Matrix splitting and ideals in $\mathcal{B}(\mathcal{H})$

TL;DR

This paper explores how the membership of an operator in an ideal relates to its matrix block components, establishing conditions under which these components also belong to the ideal, especially in block band matrix forms.

Contribution

It provides new theorems linking ideal membership of an operator to its matrix block diagonals and their sums, especially in block band matrix representations.

Findings

Operators in an ideal have their block diagonals in the ideal.

Sum of block diagonals lies in the arithmetic mean closure of the ideal.

Principal ideal generated by an operator equals sum of ideals generated by its block diagonals.

Abstract

We investigate the relationship between ideal membership of an operator and its pieces relative to several canonical types of partitions of the entries of its matrix representation with respect to a given orthonormal basis.
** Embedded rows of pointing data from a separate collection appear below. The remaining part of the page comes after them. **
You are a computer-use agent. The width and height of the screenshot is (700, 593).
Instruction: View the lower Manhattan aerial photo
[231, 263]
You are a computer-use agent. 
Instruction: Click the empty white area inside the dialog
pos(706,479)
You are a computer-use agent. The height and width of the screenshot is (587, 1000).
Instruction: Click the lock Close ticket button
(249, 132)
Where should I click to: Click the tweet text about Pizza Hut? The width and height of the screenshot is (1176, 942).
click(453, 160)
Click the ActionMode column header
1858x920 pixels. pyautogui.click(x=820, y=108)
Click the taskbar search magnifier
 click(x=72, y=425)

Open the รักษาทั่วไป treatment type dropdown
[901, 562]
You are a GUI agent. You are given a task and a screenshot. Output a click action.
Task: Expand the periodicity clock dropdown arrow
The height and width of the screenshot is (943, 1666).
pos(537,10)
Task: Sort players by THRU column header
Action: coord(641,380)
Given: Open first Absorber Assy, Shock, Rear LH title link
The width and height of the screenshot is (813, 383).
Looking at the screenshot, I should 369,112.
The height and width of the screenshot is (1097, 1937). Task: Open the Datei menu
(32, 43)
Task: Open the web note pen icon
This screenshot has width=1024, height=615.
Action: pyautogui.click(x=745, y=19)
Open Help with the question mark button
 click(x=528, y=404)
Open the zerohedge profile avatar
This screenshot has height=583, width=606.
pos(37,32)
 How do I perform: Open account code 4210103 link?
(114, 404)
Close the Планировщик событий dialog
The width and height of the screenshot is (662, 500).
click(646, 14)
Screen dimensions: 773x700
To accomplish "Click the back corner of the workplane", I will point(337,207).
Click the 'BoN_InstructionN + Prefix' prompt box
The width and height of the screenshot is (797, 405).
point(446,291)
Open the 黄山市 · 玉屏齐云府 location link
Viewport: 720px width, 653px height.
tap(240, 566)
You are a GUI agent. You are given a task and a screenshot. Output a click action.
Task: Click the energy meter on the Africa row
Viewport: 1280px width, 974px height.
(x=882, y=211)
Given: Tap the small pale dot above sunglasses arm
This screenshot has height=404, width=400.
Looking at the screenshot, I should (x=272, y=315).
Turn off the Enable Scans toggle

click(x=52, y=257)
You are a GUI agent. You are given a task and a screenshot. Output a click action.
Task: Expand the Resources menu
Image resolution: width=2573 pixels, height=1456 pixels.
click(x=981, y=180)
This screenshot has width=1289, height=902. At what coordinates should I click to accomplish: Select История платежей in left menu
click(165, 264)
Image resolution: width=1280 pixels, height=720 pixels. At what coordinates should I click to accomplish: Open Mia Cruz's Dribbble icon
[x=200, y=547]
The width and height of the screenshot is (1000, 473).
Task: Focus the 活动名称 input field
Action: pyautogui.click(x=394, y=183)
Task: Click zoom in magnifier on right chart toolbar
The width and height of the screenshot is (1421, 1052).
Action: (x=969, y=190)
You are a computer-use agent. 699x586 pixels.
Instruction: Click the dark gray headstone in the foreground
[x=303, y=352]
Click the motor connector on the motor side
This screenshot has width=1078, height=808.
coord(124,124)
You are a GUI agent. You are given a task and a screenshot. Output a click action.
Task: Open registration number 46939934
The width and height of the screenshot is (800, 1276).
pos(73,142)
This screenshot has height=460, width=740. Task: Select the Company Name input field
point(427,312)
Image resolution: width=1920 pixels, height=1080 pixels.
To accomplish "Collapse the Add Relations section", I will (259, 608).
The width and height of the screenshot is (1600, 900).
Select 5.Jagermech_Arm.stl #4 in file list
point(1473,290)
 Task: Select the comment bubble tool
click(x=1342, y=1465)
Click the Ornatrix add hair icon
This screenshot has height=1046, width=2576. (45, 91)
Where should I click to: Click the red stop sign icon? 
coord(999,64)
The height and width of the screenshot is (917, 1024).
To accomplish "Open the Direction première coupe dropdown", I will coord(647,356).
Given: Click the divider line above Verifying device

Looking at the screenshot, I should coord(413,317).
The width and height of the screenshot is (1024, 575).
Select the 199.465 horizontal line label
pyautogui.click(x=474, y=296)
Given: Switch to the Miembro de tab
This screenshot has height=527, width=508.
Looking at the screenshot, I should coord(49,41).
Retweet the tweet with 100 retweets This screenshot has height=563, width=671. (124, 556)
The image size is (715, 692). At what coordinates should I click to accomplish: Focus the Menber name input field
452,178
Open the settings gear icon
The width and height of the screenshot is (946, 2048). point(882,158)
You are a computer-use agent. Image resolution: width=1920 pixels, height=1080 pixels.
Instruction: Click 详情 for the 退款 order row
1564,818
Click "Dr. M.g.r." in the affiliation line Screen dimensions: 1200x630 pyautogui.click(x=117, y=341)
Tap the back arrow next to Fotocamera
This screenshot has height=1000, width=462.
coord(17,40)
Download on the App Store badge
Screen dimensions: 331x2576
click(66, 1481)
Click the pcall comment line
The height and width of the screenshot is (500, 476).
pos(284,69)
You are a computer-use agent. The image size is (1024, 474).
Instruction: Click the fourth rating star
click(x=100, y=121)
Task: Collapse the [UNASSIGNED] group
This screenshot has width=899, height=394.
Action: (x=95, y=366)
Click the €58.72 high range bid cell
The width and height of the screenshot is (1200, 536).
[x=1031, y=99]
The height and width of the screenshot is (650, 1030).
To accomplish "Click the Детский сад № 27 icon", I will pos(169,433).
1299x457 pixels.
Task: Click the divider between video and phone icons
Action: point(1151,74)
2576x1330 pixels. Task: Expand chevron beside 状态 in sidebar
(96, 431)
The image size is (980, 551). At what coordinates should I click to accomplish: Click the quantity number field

Our main theorems establish that if $T$ lies in an ideal $\mathcal{I}$, then $\sum P_n T P_n$ (or more generally $\sum Q_n T P_n$) lies in the arithmetic mean closure of $\mathcal{I}$ whenever $\{P_n\}$ (and also $\{Q_n\}$) is a sequence of mutually orthogonal projections; and in any basis for which $T$ is a block band matrix, in particular, when in Patnaik--Petrovic--Weiss universal block tridiagonal form, then all the sub/super/main-block diagonals of $T$ are in $\mathcal{I}$. And in particular, the principal ideal generated by this $T$ is the finite sum of the principal ideals generated by each sub/super/main-block diagonals.